La Fiscalía General del Estado de Puebla (FGE) esclareció los trágicos hechos ocurridos la madrugada del pasado 14 de febrero en el exterior del bar "Sala de Despecho". En una conferencia de prensa encabezada por las autoridades estatales, se informó que las víctimas del ataque armado fueron blanco de una "confusión fatal" por parte de un grupo operativo del crimen organizado.
Idamis Pastor Betancourt, fiscal del estado, detalló que las investigaciones determinaron que el atentado no estaba dirigido contra las personas que resultaron muertas o heridas. Según el reporte oficial, los agresores tenían como objetivo a otros sujetos, pero el vehículo en el que viajaban las víctimas —una camioneta color blanco— coincidía con las características del automóvil que los sicarios buscaban aquella noche.

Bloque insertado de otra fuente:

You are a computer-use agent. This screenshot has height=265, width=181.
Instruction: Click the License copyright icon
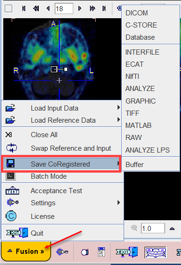click(x=11, y=216)
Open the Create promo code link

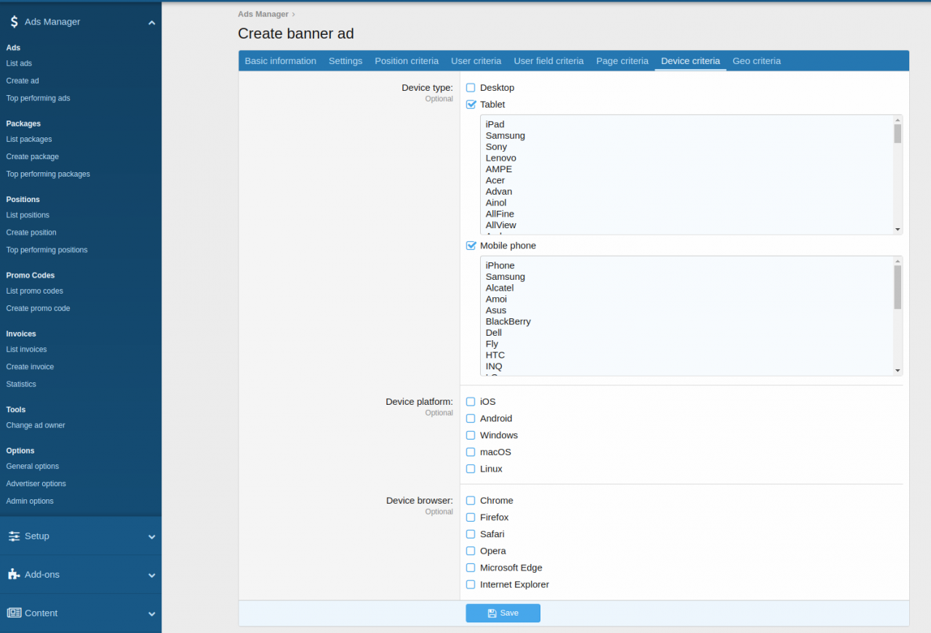click(x=38, y=308)
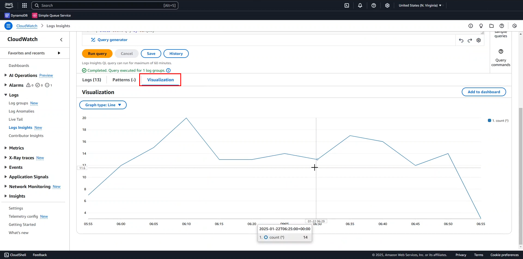This screenshot has width=523, height=259.
Task: Collapse the CloudWatch sidebar with the chevron
Action: (61, 40)
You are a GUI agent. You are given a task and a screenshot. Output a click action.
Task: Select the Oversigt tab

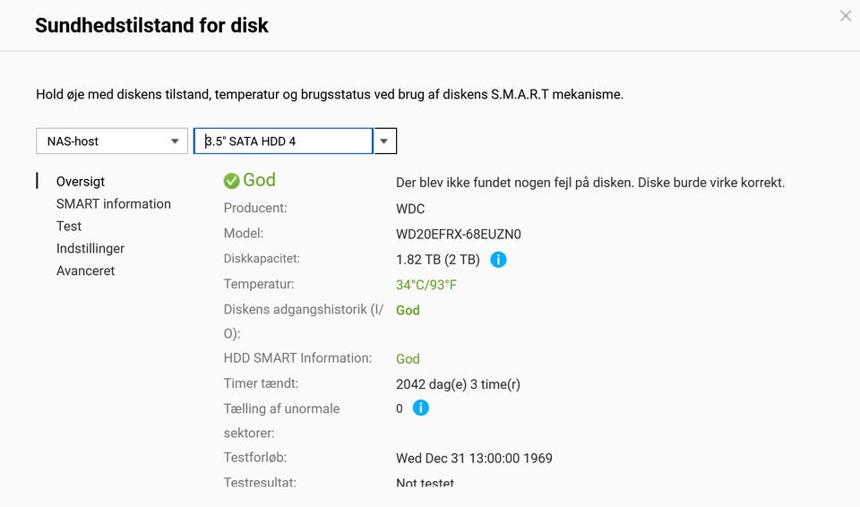tap(81, 182)
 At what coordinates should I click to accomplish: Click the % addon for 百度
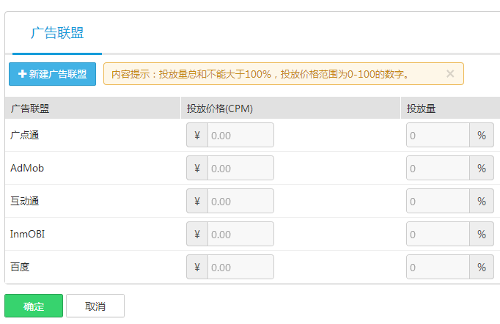click(x=482, y=267)
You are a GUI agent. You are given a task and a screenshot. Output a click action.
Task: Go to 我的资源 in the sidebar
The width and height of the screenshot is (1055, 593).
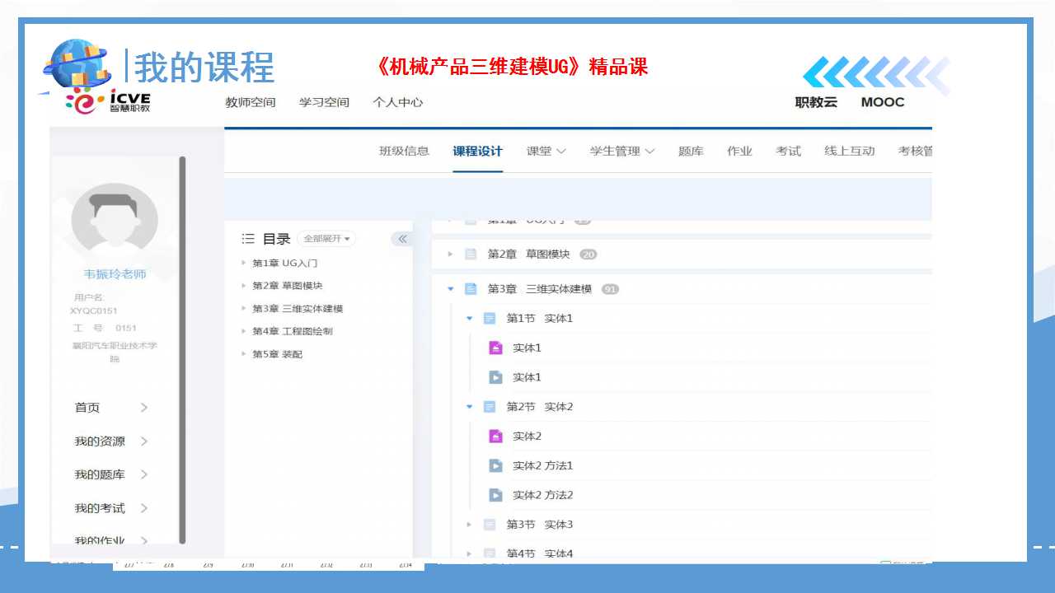click(101, 441)
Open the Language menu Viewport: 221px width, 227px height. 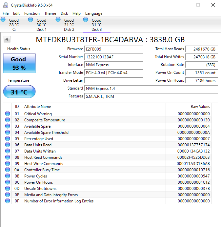[x=94, y=13]
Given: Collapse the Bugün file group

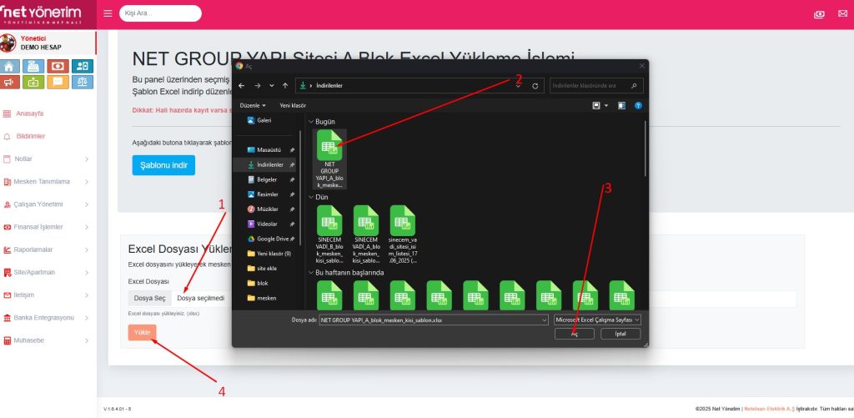Looking at the screenshot, I should pos(310,122).
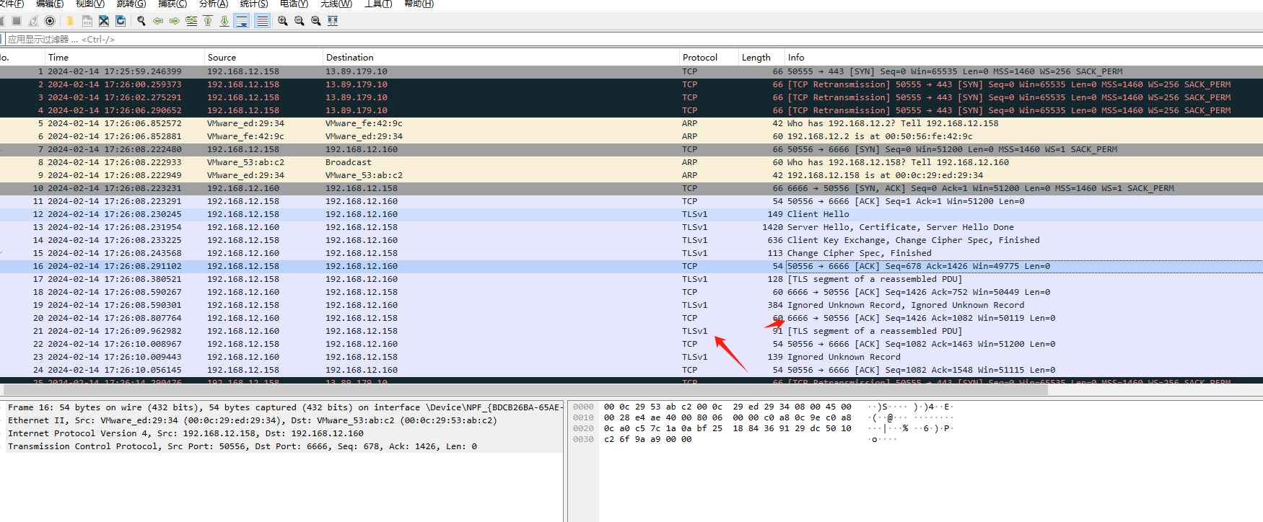This screenshot has height=522, width=1263.
Task: Open the 统计(S) menu
Action: coord(253,4)

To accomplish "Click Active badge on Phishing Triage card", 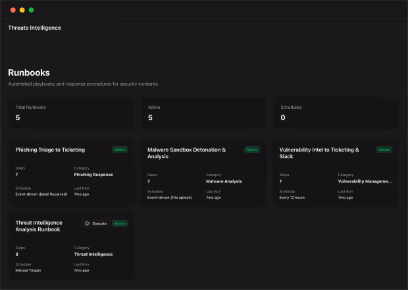I will pos(120,150).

Jorge Alfredo Mena, coordinador especializado en investigación de homicidios dolosos de la fiscalía, precisó que el error de los atacantes se debió a una combinación de factores: la similitud del vehículo y el hecho de que el grupo de personas salió del establecimiento justo en el momento en que los agresores esperaban a su blanco real. "Se determinó que el objetivo del ataque era una persona distinta y que los agresores dispararon debido a las características similares del vehículo y al flujo de salida del bar", señaló el funcionario.

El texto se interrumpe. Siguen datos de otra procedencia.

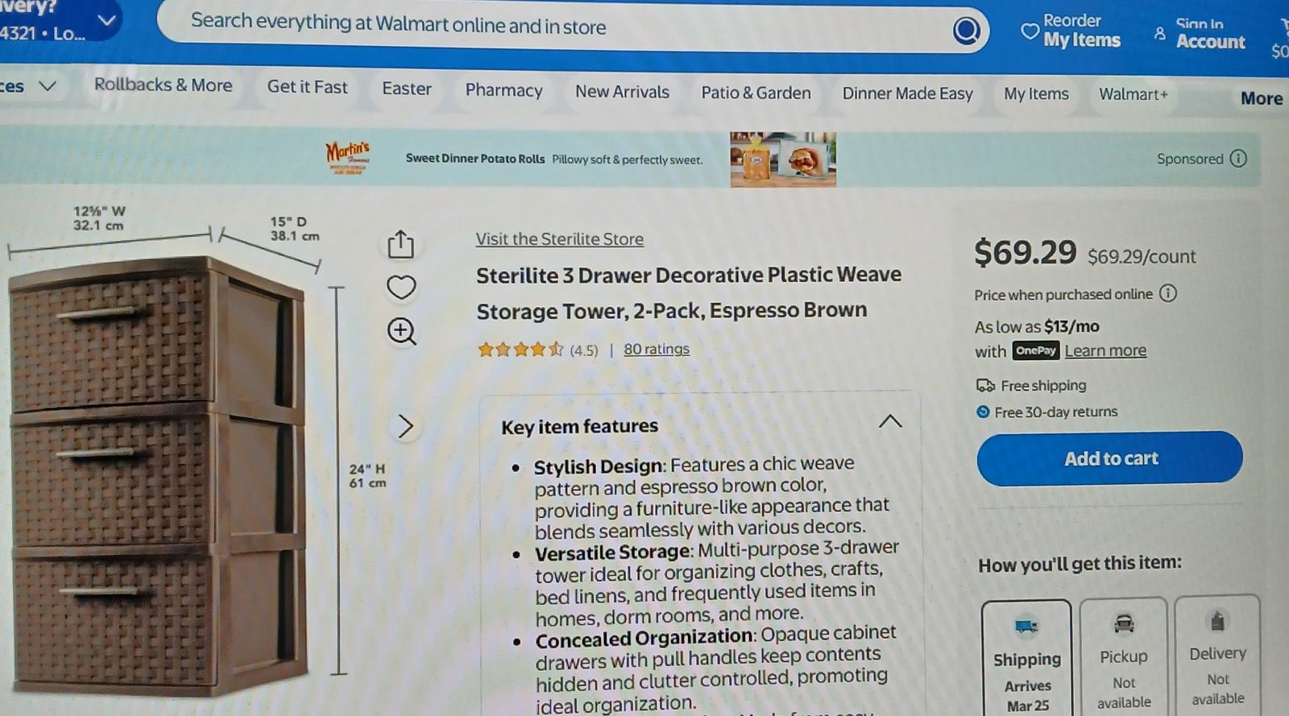Screen dimensions: 1289x716
Task: Click the share icon beside product image
Action: (x=400, y=244)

Las autoridades identificaron a los responsables materiales como integrantes de "La Barredora", una célula delictiva vinculada directamente al Cártel Jalisco Nueva Generación (CJNG). Por su parte, el secretario de Seguridad Ciudadana de Puebla, Francisco Sánchez González, reveló que el ataque fue planeado con al menos un mes de anticipación, lo que subraya el nivel de organización del grupo criminal, a pesar del error en la ejecución.

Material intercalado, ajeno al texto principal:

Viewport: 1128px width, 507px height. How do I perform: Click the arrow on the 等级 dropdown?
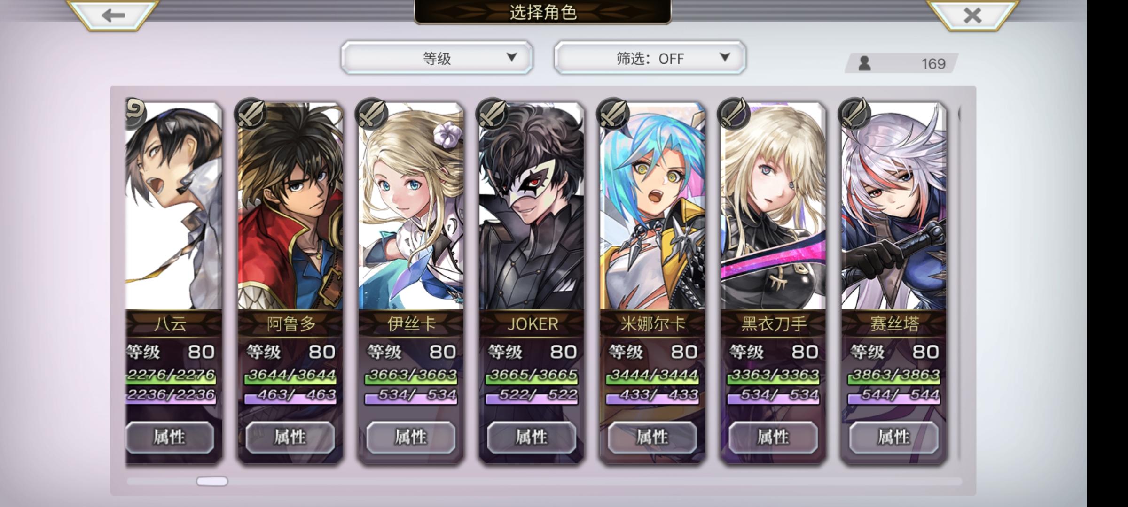coord(511,57)
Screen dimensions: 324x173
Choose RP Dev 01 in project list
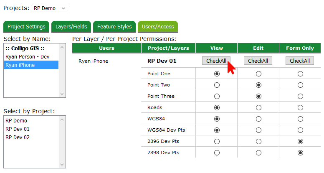point(18,129)
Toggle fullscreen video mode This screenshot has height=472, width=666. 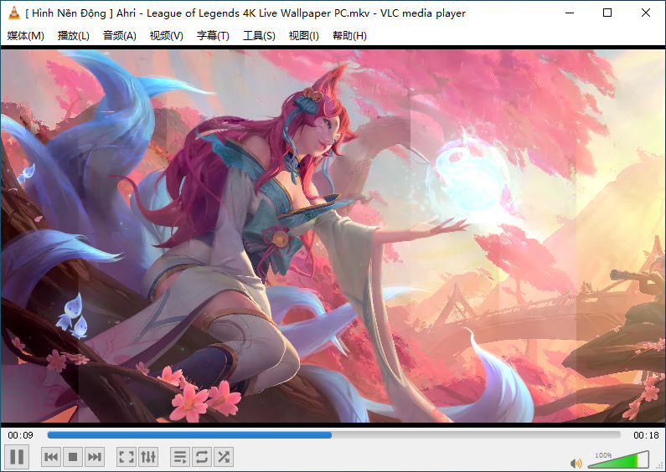[x=126, y=457]
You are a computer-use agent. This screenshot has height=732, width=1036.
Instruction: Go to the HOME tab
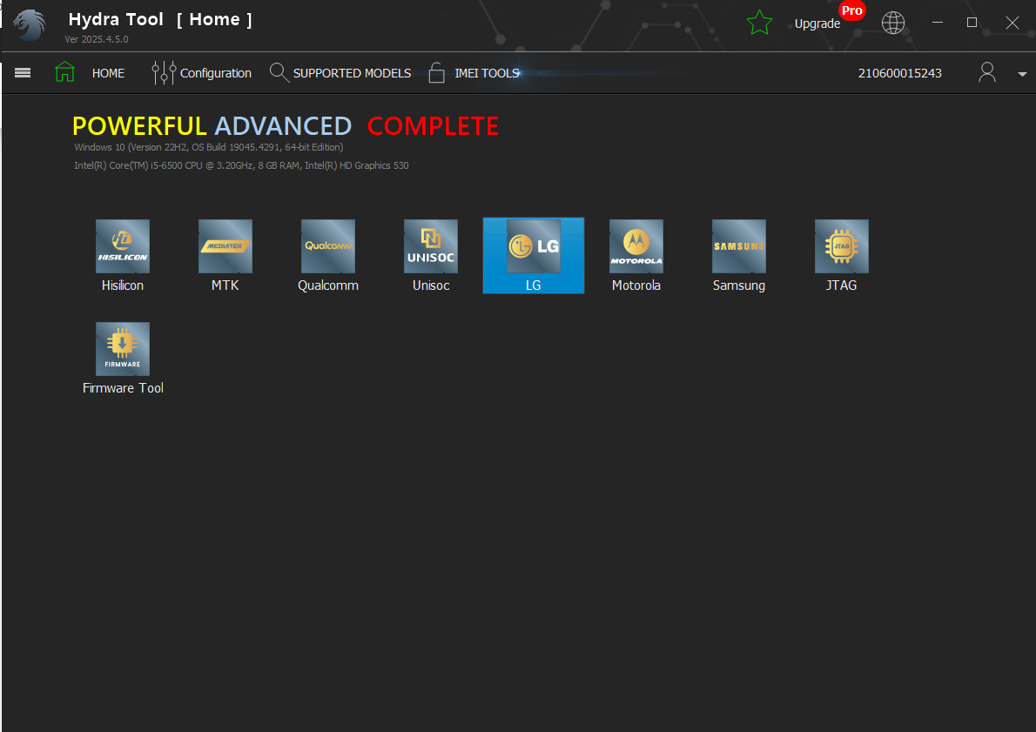click(x=91, y=73)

El incidente, que empañó las festividades del Día de San Valentín en la capital poblana, dejó un saldo de tres personas fallecidas, entre ellas Gisele Ortiz, y cuatro lesionados. Hasta el momento, la Secretaría de Seguridad Ciudadana ha reportado la detención de cuatro individuos presuntamente relacionados con la agresión. Este suceso se suma a una racha de violencia en la entidad que ha puesto bajo la lupa la operación de cárteles nacionales en la zona metropolitana de Puebla.